40. The current guidelines are based predominantly on evidence for younger age groups and there is concern that current guidelines are not appropriate for older people. The recent report “Our invisible addicts” published by the Royal College of Psychiatrists in 2011, suggests that a “safe limit” for older people is 11 units per week for men, or seven units per week for women.
41. However, defining the barrier between moderate and hazardous or harmful drinking is not clear cut, and there is no arbitrary age when drinking patterns should be advised to change. Individual factors also contribute to the risks of alcohol consumption, including factors such as medication use, co-morbidity and frailty, as well as the physiological changes associated with ageing.
42. Recommended limits for safe drinking by older people in the UK require further consideration, especially considering the ageing UK population alongside changing drinking patterns, which are expected to increase alcohol-related morbidity and mortality. A consensus on information for healthcare professionals and the public on recommended drinking limits for older people would help to address this.
How well does the government communicate its guidelines and the risks of alcohol intake to the public?
43. We have no robust evidence that enables us to answer this question but all government public health messages should be clearly expressed and easy to understand and there should be clear, independent evaluation of any communications strategy. People have the right to the clear concise and widespread provision of public information of the health risks of alcohol consumption.
44. Government messages need to be consistent and also need to be tailored to key groups. Given that people of different ages have markedly different drinking patterns and very different health and other risks, it would seem sensible to have public health messages which reflect these risks and lifestyles. Recommending to young people who drink to oblivion one night per week that they should substitute this with a pattern of two to four units daily drinking has two dangers. First the advice is so inappropriate to their lifestyles that it is effectively ignored. Second, the implied sanctioning of a pattern of regular daily drinking is potentially extremely dangerous given that alcohol dependence is effectively a disease of the young.

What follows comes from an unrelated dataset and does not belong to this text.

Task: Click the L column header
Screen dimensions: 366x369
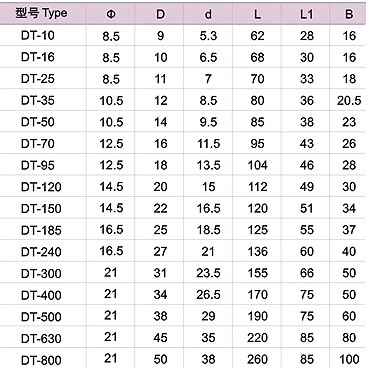Action: tap(257, 14)
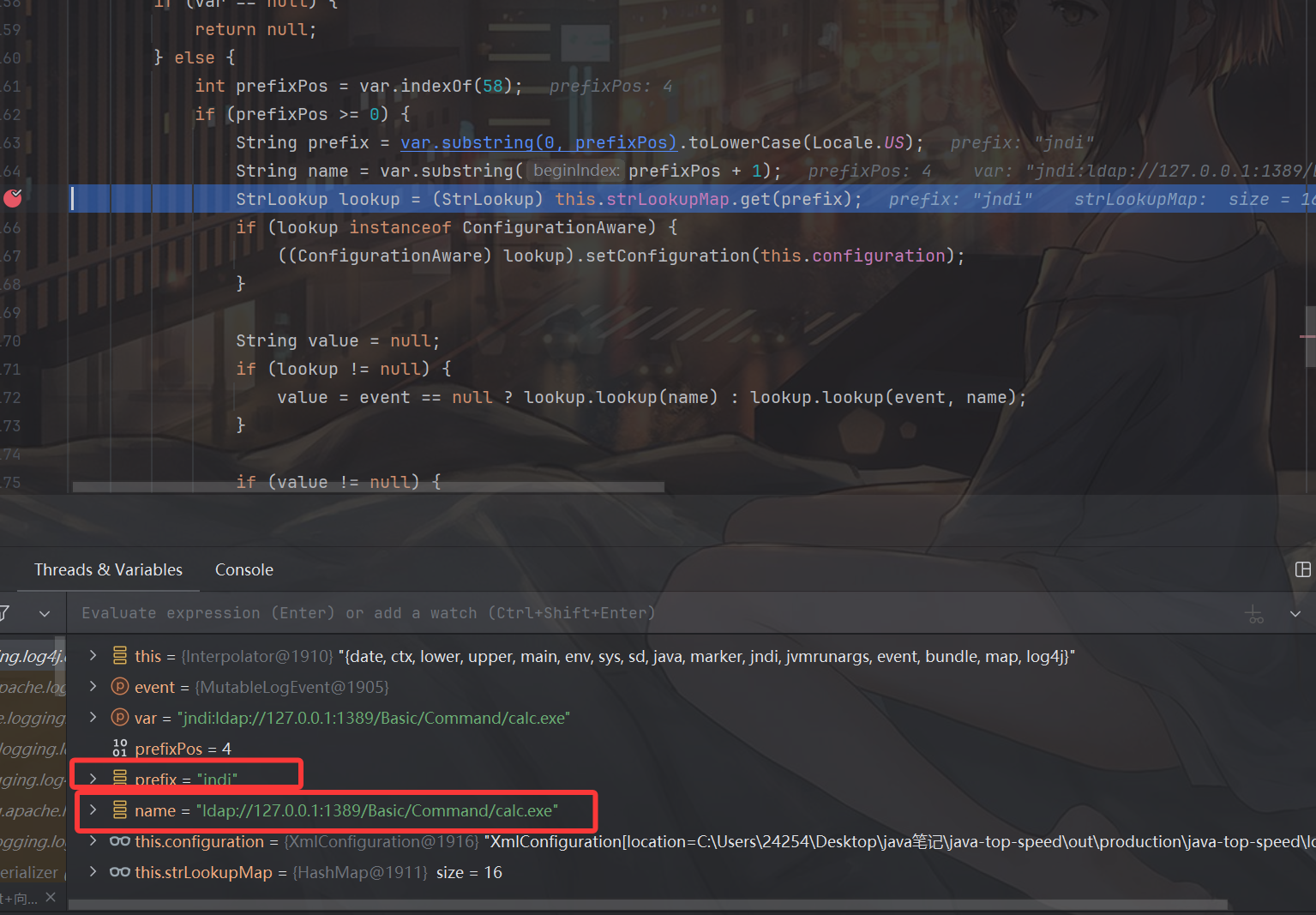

How do the UK government’s guidelines compare to those provided in other countries?
45. Comparisons with guidelines in other countries are not straightforward, as there are differences in the size of standard drinks and units. Guidelines which may appear to be significantly different may not actually be so when standardised into a measure so as to be directly comparable.
46. When the Australian government reviewed its alcohol guidelines in 2009 it provided an analysis and summary of alcohol guidelines in OECD countries. It found that:
For women 12 countries had lower guidelines than the UK, and six countries had higher guidelines.
For men 15 countries had lower guidelines than the UK and six countries had higher guidelines.
47. Though a comparison of guidelines with other countries can provide useful insights, the RCP believes that it is important that the UK government guidelines are a considered and expert judgement of the risks of alcohol consumption, based on the scientific and medical evidence.